Things to avoid in a breeder

They breed a lot, often using the same Sire and Dam for multiple litters. This is often to save money on stud fees and travel. There is often no end goal and no thought is given as to whether the pair are a good match for each other. Their only aim is to produce puppies to sell.

The parents are perfect examples of the breed. This is often something said by breeders to make their stock sound good to someone who does not understand the breed. No dog is perfect, even Crufts Best In Show winners! A good breeder will always be happy to say what they are wanting to improve on, if someone thinks their dog is perfect with no faults at all then it may be because they don’t know or can’t recognise a fault so do not have a good understanding of the breed.

Advertising them as rare. Cardigans may well be a vulnerable breed but there are still a good amount of dedicated preservation breeders breeding them. Advertising them as rare is a ploy to sell puppies.

Puppies can’t be seen with mum. Never entertain a breeder who hasn’t got the mother of the puppies. They may well have bought the litter in from a dealer.

Puppies are not KC registered. Please see my comments about the eye condition PRA on the ‘Finding a breeder’ page

They say they are KC registered but there is no paperwork. I have seen people get caught out when a breeder promises to send the paperwork on in the post but they never do and it turns out the puppies are in-fact not registered. Sometimes there may be a very legitimate reason for the breeder not having the KC paperwork but its a risk to take. Most breeders will not register puppies until they are around 4 weeks of age but the Kennel Club tend to be pretty quick with getting registration papers out so they should be with the breeder by the time a pup leaves at 8 weeks.

They do not ask you any questions. A breeder who does not ask any questions about a buyer and is happy to sell to anyone who turns up with the cash does not have the pups best interests at heart. You are very unlikely to get any sort of backup once you leave their premises with your pup.

They ask for a holding deposit before you have met them or the puppies. This is a big red flag. There are many scams that ask for you to part with money before seeing the pups and often the pups do not even exist. Even if they do, a breeder who is willing to take money before even meeting you and ensuring you are a suitable owner only has money as their motive. Again, you are unlikely to get any sort of backup once you have your puppy.
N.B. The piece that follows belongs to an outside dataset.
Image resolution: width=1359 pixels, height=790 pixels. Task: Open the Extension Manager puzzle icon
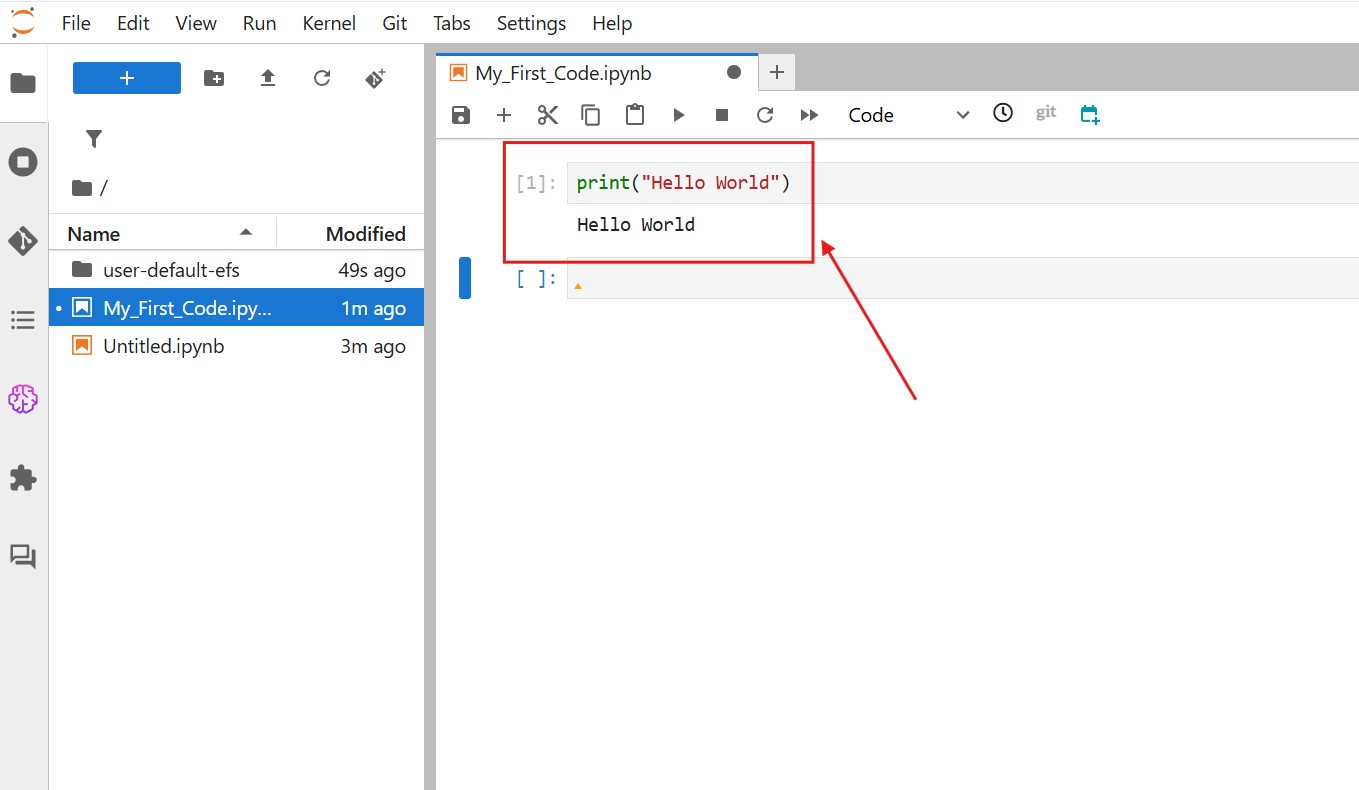[x=23, y=478]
The Pups are KC registered with endorsements but the breeder wants more money to lift them. Never buy from a breeder who asks for money to lift endorsements. It costs the breeder nothing to do this other than a letter to the Kennel Club. It is often used to extort money from people. Also a breeder should always make you aware of any endorsements they have placed, and the conditions for lifting them in writing, that you will need to sign to say you understand BEFORE you take your puppy home.

Pups kept in unsanitary conditions or look unhealthy. If you visit a breeder and the puppies and Dam are not in good condition, walk away. People often buy a puppy from these situations as they feel they have rescued the puppy. All you are doing is encouraging them to breed more. You may well end up with a sickly puppy. If the situation is serious the proper authorities need to be alerted.

Remember, if it doesn’t feel right, it probably isn’t.

If you are unsure about a breeder, contact the breed club and ask if they are aware of them. Buying a puppy is a very exciting time but equally can be very stressful. The breed Club will always help anyone looking for advice.  Here is a link to their website -

The Kennel Club will have a list of breeders but just remember, not every KC registered puppy is well bred and comes from a good breeder, this is why I recommend contacting the Breed Club as your first port of call.